Vocês da Funasa nos enganaram de novo, a nós, Yanomami,
porque vocês querem pegar o dinheiro da saúde.
Se vocês realmente quisessem ajudar mesmo os povos da
Floresta, isso não estaria acontecendo. Vocês só
querem mesmo é o dinheiro.
Sobre
a Casa do Índio, nós também estamos preocupados.
Quando nós, Yanomami, nos curamos, vocês não
nos mandam logo de volta para casa. Quando os Yanomami, depois
de já estarem curados, ficam ainda muito tempo vivendo
na Casa do Índio, eles ficam com saudades do seu povo
na floresta. Para mim seria bom se só ficassem na Casa
do Índio aqueles que ainda não se curaram, que
ainda estão tomando remédio, pois eu continuo
a ajudar o meu povo.
No
dia 11 de julho de 2005, eu disse à administradora da
Casa do Índio: “Os Yanomami com saúde, você
tem que entregar de volta para a Funasa. Existem outras doenças
lá, na Casa.

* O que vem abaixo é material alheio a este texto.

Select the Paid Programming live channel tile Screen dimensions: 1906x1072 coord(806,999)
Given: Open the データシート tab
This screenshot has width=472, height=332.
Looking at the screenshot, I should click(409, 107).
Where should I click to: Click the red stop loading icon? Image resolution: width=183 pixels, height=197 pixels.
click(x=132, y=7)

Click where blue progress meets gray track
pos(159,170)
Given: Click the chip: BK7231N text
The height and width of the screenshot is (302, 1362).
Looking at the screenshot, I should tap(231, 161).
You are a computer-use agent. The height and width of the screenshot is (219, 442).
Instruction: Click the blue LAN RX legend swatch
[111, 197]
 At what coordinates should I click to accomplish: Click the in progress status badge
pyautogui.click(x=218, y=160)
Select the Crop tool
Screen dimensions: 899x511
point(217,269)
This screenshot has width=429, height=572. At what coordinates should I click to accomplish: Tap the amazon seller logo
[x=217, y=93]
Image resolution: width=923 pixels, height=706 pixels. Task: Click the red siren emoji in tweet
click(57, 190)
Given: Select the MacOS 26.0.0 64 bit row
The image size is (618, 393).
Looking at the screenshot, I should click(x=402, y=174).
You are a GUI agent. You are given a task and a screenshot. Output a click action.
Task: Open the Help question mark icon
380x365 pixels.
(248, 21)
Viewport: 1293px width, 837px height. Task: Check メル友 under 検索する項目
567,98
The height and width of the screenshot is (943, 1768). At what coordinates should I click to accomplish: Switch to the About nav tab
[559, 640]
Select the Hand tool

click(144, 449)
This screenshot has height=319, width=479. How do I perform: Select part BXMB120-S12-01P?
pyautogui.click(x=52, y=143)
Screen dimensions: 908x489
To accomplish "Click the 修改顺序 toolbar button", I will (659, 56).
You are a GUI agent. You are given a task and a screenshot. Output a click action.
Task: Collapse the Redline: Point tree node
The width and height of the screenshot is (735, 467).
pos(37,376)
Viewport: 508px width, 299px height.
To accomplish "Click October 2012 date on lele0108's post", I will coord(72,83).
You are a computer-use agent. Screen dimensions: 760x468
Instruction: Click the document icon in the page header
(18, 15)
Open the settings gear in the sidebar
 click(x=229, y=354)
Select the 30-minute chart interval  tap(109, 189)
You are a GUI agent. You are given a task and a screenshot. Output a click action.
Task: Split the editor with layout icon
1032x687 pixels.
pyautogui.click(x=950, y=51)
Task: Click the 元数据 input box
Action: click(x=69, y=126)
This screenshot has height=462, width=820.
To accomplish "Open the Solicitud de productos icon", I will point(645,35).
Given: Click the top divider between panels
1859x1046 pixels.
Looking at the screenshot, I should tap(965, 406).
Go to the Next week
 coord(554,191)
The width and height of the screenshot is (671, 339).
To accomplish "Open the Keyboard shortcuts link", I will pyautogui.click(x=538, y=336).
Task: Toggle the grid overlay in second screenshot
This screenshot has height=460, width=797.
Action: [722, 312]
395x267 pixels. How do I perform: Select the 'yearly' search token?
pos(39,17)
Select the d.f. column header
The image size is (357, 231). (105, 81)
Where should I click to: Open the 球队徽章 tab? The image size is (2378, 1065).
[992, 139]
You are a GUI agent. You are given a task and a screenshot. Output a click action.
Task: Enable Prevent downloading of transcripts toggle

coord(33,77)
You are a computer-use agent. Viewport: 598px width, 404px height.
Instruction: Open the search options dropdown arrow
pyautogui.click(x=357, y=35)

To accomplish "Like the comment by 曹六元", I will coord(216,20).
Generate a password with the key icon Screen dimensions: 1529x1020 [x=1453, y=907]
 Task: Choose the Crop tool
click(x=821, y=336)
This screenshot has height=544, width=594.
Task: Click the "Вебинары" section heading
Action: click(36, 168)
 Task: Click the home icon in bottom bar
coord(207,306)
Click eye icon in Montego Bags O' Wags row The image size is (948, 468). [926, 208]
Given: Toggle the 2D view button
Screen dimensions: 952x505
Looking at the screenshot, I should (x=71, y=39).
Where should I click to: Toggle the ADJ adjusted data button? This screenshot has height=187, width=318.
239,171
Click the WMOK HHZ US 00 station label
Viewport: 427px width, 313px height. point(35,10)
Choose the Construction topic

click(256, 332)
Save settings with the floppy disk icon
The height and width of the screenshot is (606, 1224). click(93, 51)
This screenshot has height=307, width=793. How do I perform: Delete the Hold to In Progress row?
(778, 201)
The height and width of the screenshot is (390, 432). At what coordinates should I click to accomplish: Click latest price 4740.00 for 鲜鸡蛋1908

Para que os Yanomami curados não
contraiam outras doenças, você deve mandá-los
logo de volta para casa porque os parentes sentem falta dele.
Seus filhos estão com saudades. Vocês, brancos,
vão ajudar muito os Yanomami se não ficarem muitos
Yanomami na Casa do Índio”. Foi assim que eu expliquei.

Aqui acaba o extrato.